Stored data entries:
________
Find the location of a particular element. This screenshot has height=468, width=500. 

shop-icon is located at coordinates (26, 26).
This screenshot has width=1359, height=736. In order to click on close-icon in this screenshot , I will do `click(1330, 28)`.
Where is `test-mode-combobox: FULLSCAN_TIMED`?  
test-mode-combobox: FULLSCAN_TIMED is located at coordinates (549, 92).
________
§ Brief
Copy out every line of the entries above word for word.

§ Problem solution
Find the location of a particular element. This screenshot has height=468, width=500. 

shop-icon is located at coordinates (26, 26).
This screenshot has width=1359, height=736. In order to click on close-icon in this screenshot , I will do `click(1330, 28)`.
Where is `test-mode-combobox: FULLSCAN_TIMED`?  
test-mode-combobox: FULLSCAN_TIMED is located at coordinates (549, 92).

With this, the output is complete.